§ **PROVIDED DATA**:
******

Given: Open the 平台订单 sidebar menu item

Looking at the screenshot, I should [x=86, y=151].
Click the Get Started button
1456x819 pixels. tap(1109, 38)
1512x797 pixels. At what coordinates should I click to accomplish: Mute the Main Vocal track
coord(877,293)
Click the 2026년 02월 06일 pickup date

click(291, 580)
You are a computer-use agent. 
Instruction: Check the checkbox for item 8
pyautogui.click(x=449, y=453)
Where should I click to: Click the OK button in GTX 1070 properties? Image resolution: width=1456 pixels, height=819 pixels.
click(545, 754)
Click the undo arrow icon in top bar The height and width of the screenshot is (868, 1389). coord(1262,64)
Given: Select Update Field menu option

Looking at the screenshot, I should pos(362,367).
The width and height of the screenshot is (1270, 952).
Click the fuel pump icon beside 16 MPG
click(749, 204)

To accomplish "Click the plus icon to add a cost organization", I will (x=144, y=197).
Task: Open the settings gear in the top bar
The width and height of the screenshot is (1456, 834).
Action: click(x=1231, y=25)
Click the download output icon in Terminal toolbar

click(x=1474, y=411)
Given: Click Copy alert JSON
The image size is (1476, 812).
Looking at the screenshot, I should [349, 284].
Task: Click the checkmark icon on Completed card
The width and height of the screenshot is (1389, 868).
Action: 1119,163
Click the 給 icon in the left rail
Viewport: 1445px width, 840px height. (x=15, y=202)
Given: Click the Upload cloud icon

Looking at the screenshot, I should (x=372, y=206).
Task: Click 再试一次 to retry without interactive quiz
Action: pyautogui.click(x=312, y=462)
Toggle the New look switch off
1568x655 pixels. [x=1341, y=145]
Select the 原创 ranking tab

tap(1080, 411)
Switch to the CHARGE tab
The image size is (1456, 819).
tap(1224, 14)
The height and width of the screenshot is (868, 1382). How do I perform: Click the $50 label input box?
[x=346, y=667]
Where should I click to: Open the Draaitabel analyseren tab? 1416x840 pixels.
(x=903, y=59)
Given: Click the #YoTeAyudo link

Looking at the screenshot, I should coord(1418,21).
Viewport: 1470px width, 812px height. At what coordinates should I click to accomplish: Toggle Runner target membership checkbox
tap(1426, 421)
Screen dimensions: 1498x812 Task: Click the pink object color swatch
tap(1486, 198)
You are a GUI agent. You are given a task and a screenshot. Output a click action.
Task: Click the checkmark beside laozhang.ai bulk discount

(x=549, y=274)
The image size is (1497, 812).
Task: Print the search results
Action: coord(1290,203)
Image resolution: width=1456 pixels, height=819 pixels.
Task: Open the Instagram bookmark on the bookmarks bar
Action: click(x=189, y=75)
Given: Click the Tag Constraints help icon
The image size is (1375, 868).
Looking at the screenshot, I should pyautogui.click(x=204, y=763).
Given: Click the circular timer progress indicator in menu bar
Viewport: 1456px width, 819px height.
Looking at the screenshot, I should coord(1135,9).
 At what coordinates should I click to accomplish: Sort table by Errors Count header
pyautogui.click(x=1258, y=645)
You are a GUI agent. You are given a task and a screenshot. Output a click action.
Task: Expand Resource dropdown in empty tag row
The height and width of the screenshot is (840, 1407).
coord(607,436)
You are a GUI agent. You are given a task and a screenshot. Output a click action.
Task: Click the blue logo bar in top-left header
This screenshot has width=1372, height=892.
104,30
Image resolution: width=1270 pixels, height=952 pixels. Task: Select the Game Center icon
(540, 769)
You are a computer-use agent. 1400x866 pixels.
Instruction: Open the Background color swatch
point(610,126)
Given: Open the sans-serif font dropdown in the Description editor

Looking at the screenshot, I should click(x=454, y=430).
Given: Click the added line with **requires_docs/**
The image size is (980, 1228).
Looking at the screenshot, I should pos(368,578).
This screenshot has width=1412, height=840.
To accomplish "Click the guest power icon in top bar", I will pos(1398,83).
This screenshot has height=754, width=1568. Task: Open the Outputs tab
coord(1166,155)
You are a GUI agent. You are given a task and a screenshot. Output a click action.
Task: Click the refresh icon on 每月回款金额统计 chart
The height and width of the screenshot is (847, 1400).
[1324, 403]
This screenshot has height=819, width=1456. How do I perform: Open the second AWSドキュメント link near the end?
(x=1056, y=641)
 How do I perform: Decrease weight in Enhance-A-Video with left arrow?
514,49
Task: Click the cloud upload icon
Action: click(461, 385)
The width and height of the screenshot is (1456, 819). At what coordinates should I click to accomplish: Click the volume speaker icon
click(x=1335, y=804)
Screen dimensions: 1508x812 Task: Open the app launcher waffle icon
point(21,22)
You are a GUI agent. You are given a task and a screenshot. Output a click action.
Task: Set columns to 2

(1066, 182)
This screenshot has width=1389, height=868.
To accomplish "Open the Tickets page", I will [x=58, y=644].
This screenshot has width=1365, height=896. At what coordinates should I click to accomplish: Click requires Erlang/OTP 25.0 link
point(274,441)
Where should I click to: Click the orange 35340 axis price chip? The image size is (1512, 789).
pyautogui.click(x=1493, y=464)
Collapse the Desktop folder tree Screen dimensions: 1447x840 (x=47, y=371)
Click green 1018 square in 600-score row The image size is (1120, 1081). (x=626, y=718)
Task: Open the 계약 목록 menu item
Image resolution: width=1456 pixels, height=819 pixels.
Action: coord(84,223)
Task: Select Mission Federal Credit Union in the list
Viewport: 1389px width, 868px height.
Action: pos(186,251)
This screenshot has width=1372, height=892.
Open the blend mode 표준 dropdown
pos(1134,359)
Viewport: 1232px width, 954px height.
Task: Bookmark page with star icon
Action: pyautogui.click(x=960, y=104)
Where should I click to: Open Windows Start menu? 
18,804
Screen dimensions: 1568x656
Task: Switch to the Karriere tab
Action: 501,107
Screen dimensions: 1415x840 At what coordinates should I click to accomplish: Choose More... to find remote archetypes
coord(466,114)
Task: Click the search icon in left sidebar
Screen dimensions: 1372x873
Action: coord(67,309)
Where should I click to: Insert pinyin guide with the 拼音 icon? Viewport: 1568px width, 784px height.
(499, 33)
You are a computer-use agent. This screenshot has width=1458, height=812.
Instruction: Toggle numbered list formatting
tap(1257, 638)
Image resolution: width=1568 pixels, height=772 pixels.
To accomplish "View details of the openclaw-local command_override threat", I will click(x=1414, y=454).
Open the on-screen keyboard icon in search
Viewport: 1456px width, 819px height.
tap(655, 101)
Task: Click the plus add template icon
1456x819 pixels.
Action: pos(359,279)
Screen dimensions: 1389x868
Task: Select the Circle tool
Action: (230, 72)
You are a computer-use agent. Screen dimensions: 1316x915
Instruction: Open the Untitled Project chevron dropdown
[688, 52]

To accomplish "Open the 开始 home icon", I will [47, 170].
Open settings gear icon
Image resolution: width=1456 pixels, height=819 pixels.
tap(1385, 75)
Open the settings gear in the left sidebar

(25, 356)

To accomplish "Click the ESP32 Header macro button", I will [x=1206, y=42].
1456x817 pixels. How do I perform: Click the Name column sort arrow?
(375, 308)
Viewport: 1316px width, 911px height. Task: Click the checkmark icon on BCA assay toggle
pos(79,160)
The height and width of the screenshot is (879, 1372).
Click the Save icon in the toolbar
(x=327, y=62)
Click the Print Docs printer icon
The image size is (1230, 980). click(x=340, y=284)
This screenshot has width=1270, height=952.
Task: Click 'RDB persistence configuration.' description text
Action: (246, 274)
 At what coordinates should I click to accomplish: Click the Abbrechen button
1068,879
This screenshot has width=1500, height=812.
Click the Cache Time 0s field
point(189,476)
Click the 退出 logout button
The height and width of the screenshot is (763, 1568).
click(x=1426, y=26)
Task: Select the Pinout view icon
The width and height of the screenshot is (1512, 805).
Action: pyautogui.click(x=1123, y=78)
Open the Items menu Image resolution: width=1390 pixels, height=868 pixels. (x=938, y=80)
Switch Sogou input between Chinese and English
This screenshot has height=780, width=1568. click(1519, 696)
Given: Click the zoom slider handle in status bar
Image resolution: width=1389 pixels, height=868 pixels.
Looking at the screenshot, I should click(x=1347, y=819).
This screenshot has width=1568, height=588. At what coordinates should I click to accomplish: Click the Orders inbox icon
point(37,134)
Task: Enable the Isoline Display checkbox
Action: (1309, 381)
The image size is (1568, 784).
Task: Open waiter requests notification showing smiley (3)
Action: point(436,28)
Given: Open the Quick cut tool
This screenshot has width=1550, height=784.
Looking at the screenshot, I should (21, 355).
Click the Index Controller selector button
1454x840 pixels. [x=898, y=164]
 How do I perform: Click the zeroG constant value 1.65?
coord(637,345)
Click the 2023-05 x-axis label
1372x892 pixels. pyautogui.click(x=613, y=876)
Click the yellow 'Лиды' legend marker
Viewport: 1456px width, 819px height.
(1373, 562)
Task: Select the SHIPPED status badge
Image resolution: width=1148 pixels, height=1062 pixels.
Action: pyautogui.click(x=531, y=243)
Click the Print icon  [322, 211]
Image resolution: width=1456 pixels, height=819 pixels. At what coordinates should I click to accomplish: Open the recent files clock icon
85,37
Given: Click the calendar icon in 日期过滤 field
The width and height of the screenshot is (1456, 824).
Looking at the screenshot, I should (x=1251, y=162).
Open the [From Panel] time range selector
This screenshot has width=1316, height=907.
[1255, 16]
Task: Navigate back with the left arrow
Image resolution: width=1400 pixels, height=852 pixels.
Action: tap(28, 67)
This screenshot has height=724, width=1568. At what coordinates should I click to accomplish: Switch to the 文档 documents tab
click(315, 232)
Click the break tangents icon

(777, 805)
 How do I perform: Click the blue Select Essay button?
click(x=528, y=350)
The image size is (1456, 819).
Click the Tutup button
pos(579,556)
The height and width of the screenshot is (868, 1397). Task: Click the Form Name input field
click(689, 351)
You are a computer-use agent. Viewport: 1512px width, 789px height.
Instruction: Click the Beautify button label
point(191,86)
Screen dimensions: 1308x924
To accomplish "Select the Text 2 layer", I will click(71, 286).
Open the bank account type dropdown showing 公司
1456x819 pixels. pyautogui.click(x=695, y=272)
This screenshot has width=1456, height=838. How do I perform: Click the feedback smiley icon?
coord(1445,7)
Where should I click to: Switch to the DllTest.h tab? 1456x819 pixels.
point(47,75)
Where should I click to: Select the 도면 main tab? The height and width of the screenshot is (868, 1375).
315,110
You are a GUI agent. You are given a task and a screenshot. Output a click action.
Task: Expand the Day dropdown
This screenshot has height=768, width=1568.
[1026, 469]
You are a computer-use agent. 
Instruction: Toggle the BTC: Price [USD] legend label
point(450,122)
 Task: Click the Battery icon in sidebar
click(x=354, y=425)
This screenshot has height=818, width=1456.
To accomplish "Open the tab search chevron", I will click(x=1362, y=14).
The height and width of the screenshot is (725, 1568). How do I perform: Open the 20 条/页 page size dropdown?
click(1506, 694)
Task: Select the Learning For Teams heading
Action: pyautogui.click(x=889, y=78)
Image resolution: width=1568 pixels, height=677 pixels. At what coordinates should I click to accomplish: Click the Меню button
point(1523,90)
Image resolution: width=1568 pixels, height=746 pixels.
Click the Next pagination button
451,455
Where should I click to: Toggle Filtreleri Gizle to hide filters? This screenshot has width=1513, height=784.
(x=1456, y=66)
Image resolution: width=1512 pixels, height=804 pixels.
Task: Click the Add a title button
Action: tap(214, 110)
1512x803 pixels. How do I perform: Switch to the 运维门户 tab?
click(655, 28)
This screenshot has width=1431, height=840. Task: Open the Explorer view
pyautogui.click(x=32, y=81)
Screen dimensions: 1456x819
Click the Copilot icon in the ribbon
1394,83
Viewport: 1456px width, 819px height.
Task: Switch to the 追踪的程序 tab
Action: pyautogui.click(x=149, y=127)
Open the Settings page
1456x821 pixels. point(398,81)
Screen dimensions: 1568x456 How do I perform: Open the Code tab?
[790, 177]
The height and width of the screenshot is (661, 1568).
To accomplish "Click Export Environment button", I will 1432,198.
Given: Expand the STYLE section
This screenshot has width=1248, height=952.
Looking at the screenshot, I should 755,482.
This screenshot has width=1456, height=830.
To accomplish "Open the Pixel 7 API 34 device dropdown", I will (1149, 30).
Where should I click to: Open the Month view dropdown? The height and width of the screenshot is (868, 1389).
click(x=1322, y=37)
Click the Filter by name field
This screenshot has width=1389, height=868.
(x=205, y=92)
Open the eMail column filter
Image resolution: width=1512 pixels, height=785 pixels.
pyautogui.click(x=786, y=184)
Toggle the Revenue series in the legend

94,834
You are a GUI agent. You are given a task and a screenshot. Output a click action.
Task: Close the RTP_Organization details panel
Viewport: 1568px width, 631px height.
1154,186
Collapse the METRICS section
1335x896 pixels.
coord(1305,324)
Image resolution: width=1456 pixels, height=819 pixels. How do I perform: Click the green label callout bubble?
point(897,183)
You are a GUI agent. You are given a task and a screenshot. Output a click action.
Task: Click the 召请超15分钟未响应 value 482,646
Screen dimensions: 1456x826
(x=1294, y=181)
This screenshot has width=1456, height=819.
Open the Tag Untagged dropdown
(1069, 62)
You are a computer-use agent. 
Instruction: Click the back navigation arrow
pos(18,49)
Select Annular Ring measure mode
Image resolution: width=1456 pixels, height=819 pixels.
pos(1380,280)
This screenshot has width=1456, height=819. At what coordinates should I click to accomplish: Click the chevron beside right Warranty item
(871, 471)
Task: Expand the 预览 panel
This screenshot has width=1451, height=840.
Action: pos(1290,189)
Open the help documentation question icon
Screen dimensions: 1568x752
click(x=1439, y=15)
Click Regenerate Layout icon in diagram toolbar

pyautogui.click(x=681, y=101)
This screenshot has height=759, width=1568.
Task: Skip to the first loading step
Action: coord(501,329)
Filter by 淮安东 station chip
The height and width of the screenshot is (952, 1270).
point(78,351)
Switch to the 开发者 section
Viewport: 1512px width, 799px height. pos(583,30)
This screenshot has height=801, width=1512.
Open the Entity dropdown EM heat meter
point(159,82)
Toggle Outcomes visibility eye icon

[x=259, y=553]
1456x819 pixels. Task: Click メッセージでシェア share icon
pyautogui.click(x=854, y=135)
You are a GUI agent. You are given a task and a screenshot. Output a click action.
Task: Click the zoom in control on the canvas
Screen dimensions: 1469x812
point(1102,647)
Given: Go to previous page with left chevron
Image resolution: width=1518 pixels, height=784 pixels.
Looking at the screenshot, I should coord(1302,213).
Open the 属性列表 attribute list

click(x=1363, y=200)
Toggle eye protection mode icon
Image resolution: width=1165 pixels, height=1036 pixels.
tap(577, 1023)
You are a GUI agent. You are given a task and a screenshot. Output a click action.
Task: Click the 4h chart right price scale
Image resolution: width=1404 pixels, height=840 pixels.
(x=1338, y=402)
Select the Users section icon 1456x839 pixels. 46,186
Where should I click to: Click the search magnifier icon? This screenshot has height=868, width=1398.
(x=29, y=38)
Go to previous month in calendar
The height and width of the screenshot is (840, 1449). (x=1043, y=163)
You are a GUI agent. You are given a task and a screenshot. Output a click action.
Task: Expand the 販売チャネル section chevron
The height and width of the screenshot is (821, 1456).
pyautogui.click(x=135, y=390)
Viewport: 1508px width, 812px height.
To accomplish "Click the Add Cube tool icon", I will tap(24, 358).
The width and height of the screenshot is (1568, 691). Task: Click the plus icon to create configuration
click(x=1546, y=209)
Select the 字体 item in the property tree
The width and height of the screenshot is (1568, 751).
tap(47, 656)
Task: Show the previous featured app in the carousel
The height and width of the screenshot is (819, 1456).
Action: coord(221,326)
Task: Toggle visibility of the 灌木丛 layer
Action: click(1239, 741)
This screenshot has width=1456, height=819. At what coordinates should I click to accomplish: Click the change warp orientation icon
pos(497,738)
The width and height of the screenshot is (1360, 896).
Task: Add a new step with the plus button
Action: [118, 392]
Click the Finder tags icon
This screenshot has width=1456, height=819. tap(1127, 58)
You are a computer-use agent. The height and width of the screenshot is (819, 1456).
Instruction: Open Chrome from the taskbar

******

§ **EXERCISE OBJECTIVE**:
State the number of lines above that include the word "Expand", and write nothing besides that number.

§ **EXERCISE SOLUTION**:
5